Please give the number of lines in the entries below that hold "will", with no other words.
━━━━
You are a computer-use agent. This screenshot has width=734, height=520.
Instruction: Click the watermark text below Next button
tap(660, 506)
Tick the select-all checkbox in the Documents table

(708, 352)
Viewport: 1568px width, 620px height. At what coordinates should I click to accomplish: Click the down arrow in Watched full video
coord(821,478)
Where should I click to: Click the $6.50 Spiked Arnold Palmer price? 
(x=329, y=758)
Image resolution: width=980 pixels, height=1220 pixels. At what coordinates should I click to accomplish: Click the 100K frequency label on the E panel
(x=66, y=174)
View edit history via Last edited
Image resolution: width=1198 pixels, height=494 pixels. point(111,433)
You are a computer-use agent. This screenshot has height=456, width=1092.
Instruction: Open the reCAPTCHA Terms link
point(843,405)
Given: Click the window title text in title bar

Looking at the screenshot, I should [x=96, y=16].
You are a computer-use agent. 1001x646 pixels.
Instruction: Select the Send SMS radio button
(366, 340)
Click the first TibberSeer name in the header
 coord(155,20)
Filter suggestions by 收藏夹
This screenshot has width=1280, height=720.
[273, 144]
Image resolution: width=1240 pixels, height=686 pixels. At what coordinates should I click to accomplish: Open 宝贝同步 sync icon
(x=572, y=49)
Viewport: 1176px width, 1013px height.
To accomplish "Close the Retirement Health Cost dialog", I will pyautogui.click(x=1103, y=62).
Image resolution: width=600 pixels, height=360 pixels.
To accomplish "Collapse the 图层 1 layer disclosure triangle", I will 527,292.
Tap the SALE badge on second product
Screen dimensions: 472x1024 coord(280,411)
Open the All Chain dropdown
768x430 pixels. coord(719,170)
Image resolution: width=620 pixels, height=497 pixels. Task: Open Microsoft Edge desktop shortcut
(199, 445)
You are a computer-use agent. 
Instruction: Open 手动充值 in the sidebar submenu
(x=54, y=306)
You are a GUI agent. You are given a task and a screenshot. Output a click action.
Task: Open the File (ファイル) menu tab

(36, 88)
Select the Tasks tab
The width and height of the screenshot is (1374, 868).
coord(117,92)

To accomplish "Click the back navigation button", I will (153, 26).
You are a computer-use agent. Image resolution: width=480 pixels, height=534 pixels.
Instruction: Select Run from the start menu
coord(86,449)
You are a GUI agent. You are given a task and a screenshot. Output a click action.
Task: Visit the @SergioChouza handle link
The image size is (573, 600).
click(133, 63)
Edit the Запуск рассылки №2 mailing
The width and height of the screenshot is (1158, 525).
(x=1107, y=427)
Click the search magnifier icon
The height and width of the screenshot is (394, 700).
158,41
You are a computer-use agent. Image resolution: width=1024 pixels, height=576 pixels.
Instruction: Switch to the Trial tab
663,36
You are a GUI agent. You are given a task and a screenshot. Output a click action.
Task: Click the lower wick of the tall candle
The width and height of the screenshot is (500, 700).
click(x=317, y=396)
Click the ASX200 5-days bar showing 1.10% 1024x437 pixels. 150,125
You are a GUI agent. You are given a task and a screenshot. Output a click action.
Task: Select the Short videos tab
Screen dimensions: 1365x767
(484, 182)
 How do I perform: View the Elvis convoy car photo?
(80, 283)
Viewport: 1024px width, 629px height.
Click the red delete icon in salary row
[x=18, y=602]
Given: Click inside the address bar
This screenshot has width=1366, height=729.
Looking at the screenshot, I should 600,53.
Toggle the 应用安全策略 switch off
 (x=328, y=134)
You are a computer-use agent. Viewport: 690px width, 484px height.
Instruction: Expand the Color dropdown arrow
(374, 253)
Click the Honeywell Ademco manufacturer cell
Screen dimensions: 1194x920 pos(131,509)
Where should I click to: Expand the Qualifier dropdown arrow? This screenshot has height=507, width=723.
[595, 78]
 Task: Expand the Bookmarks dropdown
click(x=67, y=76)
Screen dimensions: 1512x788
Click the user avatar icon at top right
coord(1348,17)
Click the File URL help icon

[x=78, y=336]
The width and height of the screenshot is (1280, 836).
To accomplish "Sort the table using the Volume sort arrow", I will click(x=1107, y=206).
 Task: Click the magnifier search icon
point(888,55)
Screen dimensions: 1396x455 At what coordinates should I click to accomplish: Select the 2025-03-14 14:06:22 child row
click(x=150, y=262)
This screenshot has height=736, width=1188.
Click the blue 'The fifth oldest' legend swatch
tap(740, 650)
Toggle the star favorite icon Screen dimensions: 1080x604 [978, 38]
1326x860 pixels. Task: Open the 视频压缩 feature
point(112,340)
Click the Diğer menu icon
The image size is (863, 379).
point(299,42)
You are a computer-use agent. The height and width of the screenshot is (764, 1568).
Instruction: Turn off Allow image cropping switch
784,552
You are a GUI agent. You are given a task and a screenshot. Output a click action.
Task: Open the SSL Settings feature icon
━━━━
COMPLETED TASK | 4